A sign by the road read We Are Stronger Than The Storm. Marie checked the street signs, flicked the turn signal, and headed west.
* * *
The used-car lot bordered an abandoned fairground on the outskirts of the city. The wind caught an empty bag of potato chips and sent it rolling across broken asphalt like an urban tumbleweed. A plastic marquee out front promised deals with no money down and U Could Drive Away 2Day!
Marie wasn’t so sure. She and Nessa stood in a wasteland of cars one step removed from a junkyard, and she’d have been amazed if half of them could make it down the block before they choked and died. The sole salesman—and, she guessed, proprietor—poked his head out of the combination office-garage and looked amazed to see real, living people on his lot, with cash on hand and looking to buy.
Some cash, anyway. Before their flight from the city, Nessa had hit a string of ATMs and pulled out all the money she could on her and her husband’s debit cards. They had about fifteen
hundred dollars. Neither she nor Marie could show their faces in a bank or buy anything with a credit card, not while they were wanted for murder, so they’d just have to make it work.

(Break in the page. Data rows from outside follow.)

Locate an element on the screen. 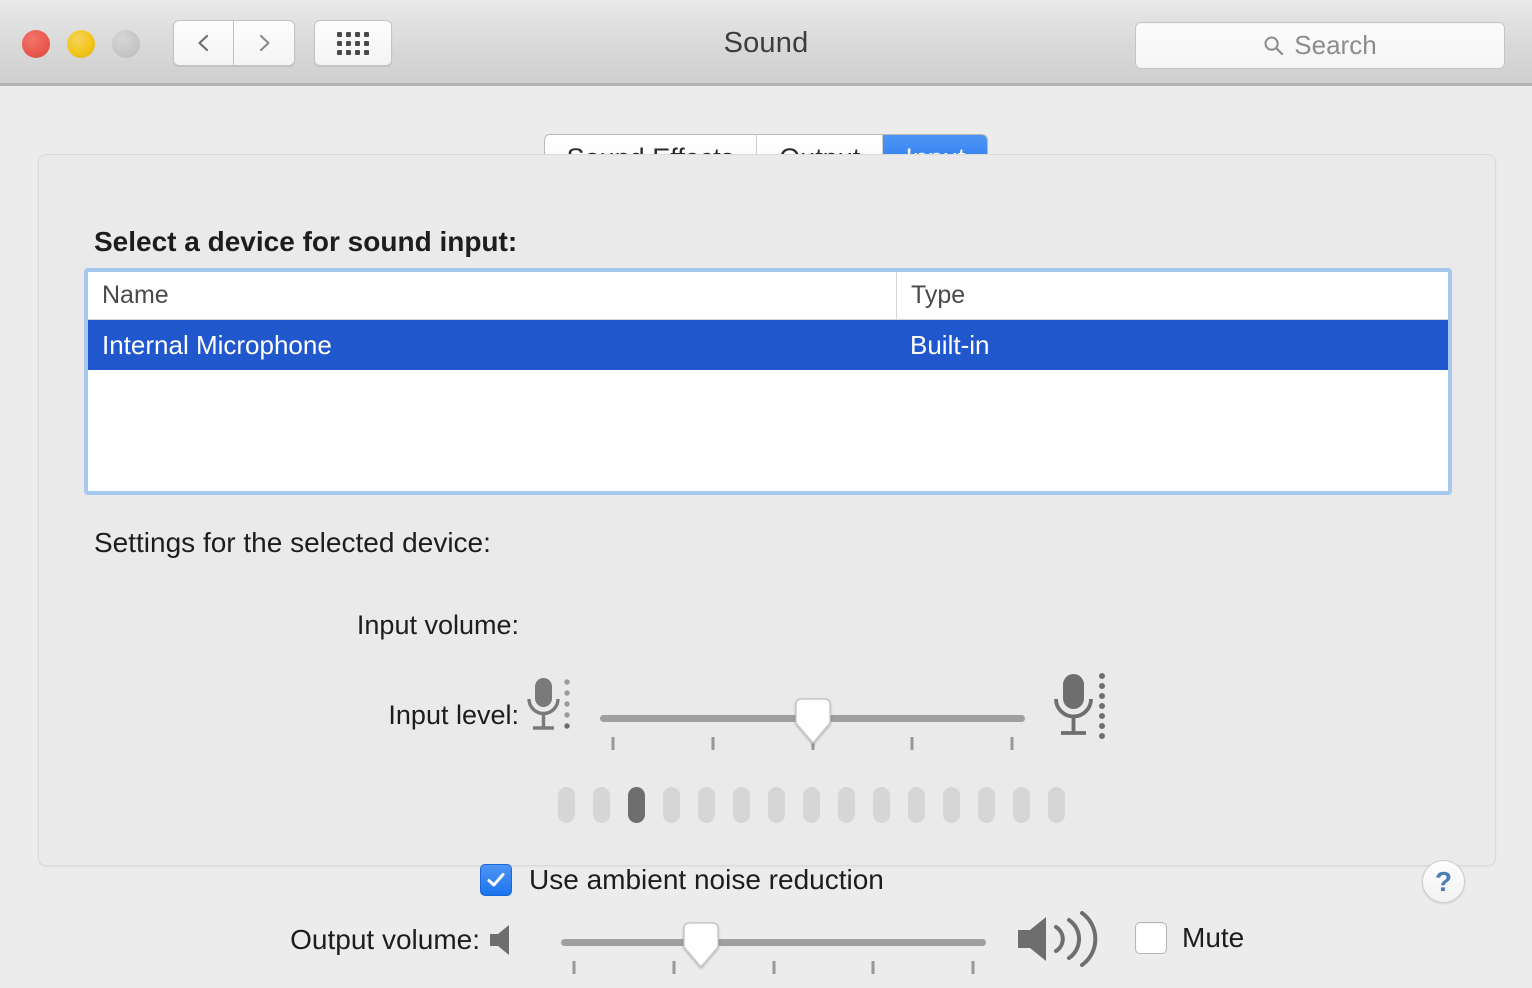 This screenshot has height=988, width=1532. device-type-cell: Built-in is located at coordinates (950, 344).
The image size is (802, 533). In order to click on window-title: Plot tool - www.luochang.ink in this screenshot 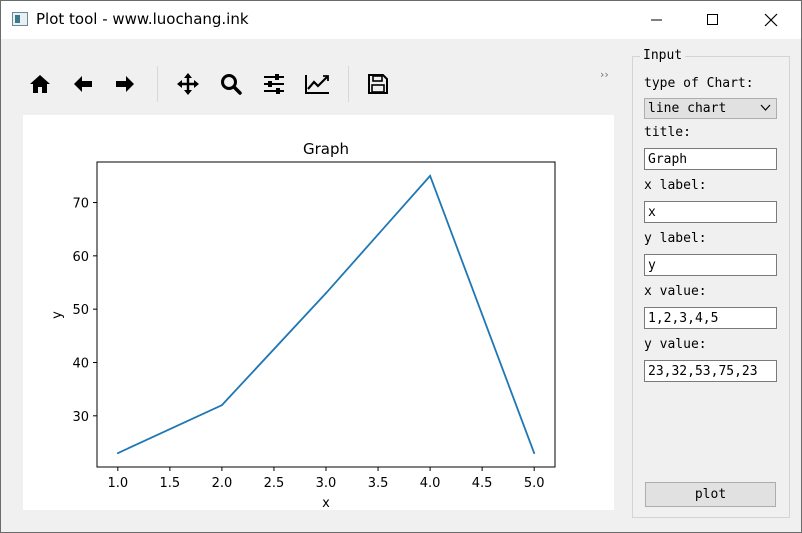, I will do `click(142, 19)`.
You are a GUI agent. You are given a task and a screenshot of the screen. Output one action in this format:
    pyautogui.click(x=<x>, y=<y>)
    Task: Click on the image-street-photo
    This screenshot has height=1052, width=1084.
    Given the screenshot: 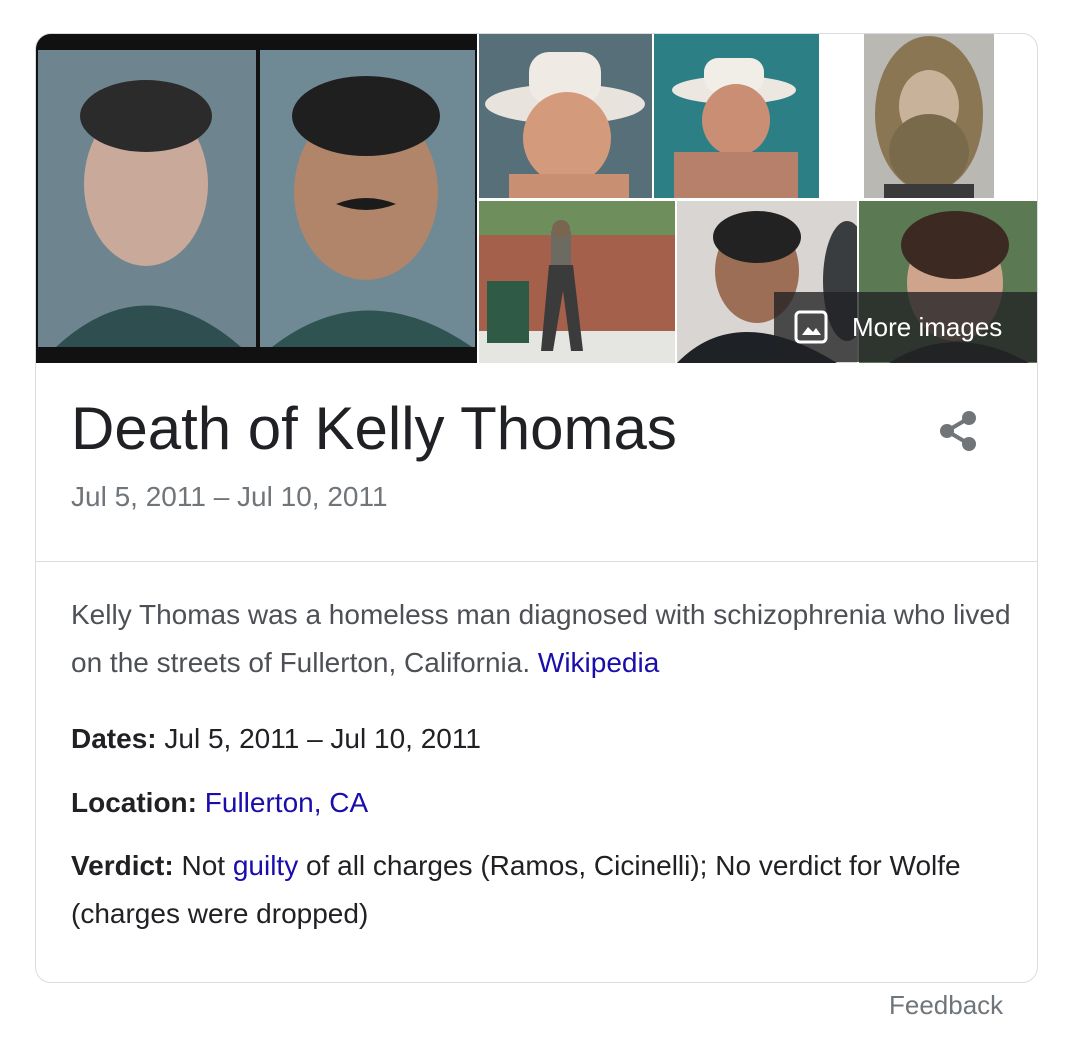 What is the action you would take?
    pyautogui.click(x=577, y=282)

The car dealer was a poppet of a man, short and wide with flappy arms and a glistening bald head, and it took Marie about thirty seconds to get on his level. She knew the language of the streets, the cadence of the black market. She just never thought she’d be sinking down in it, like one of the criminals she used to hunt.
“You come highly recommended by a gentleman in Jersey City,” she told him. “Name’s fuzzy—I don’t remember names too well, like I won’t remember yours when we leave—but it started with a B, ended in an I.”
“I believe I know that name,” he said, sizing her and Nessa up. “And if I were to call that man and ask him about you?”
“He’d say he never heard of us,” Marie replied. She didn’t elaborate. He could draw whatever conclusions he wanted.
“See, that’s the sorta thing that might make me nervous.”
“Then you should make us happy,” Nessa said, “so we go away and you never have to see us again.”
He sized up the Hyundai, doing a quick walk-around. Then he told Marie to pull it into the garage. They talked while he plucked out a pocket tool and unscrewed the plates. The word stolen was never spoken out loud.